WHAT TO PRODUCE: Report only the number of lines that contain the string "Indonesia" in the records below.
*** Opening PROVIDED INFORMATION ***
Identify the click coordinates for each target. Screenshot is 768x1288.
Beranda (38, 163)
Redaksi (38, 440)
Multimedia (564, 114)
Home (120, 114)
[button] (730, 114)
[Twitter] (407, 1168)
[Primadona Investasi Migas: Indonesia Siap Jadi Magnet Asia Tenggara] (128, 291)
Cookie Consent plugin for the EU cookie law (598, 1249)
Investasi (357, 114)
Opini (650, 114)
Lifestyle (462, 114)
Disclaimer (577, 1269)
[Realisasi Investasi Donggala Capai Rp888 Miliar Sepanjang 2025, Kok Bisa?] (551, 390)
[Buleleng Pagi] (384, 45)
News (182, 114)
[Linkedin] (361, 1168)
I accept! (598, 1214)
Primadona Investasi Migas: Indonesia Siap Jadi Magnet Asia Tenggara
*** Closing PROVIDED INFORMATION ***
REPLY: 2